La phase d’exploitation du projet a officiellement démarré en novembre 2025, marquant l’entrée du pays dans une nouvelle ère logistique et industrielle.
Un corridor à usages multiples
Si le fret minier constitue l’usage principal du TransGuinéen, l’infrastructure a également vocation à accueillir le transport de passagers et d’autres flux de marchandises. Cette diversification des usages s’inscrit dans une logique d’intégration logistique du territoire et de désenclavement des zones traversées par le corridor.
En octobre 2025, les exploitants du projet, en collaboration avec les autorités, ont présenté les premières locomotives du réseau. Ce parc roulant devrait être renforcé par l’acquisition de 7 000 wagons, d’une capacité unitaire de 81 tonnes, afin de soutenir les volumes attendus à pleine capacité.

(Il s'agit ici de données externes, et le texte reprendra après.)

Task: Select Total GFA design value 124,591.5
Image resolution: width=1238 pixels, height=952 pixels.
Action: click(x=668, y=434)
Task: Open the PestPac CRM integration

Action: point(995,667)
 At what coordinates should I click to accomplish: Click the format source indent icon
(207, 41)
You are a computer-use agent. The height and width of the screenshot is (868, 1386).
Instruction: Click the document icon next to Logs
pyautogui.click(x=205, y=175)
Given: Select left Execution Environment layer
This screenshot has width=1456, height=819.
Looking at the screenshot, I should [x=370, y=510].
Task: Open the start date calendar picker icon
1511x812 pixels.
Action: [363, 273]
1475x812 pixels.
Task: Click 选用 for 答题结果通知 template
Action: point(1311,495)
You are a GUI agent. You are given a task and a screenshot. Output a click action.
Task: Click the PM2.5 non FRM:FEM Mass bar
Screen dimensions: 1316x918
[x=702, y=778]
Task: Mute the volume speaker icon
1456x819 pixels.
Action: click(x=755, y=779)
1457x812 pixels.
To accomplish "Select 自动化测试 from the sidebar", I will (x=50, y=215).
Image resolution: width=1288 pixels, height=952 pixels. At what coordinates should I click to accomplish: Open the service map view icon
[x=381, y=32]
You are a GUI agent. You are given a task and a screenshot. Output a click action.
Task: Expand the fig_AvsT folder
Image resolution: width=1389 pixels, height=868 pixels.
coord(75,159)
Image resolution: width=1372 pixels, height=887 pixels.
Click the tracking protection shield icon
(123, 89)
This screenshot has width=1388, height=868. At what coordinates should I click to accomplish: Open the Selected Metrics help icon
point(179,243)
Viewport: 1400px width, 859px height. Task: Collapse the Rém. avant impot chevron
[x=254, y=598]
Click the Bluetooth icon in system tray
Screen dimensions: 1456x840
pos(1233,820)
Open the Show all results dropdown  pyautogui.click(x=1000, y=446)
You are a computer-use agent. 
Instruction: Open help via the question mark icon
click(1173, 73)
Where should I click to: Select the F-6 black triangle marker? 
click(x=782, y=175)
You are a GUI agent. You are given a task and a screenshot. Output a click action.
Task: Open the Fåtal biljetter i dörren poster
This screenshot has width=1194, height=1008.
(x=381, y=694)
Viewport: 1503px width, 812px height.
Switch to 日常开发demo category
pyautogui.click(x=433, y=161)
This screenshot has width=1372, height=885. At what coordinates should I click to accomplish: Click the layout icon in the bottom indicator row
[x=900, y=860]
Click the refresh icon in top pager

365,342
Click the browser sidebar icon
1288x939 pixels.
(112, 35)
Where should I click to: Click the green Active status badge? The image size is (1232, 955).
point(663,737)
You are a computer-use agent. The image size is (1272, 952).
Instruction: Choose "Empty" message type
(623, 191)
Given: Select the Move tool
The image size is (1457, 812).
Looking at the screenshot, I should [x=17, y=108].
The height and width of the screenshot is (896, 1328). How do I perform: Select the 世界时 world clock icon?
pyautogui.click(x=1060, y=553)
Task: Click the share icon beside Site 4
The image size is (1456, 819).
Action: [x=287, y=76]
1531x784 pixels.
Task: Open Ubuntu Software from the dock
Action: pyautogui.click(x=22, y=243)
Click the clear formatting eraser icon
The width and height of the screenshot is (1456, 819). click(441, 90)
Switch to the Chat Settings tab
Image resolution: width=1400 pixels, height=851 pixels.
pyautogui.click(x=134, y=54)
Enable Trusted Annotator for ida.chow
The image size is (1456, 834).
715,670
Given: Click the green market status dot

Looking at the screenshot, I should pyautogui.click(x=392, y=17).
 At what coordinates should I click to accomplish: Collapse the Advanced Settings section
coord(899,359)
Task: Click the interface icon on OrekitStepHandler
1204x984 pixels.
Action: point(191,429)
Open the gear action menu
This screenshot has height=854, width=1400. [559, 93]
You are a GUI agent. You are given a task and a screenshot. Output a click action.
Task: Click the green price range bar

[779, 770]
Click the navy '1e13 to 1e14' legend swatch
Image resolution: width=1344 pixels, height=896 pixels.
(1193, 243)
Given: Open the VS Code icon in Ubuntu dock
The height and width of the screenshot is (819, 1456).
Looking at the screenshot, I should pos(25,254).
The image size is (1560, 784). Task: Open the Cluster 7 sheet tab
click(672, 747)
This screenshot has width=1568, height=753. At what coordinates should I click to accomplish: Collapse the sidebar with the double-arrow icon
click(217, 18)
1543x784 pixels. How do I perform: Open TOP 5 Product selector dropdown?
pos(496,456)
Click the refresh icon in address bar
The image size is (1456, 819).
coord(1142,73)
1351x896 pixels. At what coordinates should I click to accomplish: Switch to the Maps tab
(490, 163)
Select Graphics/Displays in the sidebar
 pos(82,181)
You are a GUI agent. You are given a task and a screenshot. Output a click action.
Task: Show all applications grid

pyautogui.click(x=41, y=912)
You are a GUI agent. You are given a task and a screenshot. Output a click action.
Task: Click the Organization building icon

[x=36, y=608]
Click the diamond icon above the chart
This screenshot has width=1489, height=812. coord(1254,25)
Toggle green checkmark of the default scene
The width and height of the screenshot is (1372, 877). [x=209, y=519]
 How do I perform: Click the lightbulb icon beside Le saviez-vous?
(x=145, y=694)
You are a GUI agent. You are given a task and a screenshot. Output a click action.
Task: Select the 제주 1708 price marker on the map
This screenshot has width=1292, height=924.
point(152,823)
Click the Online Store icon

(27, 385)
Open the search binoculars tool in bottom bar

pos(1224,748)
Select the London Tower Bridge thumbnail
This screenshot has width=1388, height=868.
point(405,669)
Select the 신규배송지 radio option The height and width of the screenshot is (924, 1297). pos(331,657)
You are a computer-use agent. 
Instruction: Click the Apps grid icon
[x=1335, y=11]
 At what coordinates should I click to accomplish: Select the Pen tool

Un impact macroéconomique majeur attendu
Selon les projections du Fonds monétaire international (FMI), la mise en service complète du TransGuinéen pourrait entraîner une hausse de 26 % du PIB guinéen d’ici 2030 et permettre de doubler la valeur des exportations minières du pays.
Dans cette perspective, l’attribution du premier contrat de maintenance ferroviaire à FYIA-Scoop apparaît comme un signal fort en faveur de la durabilité du projet et de l’ancrage local de ses retombées économiques.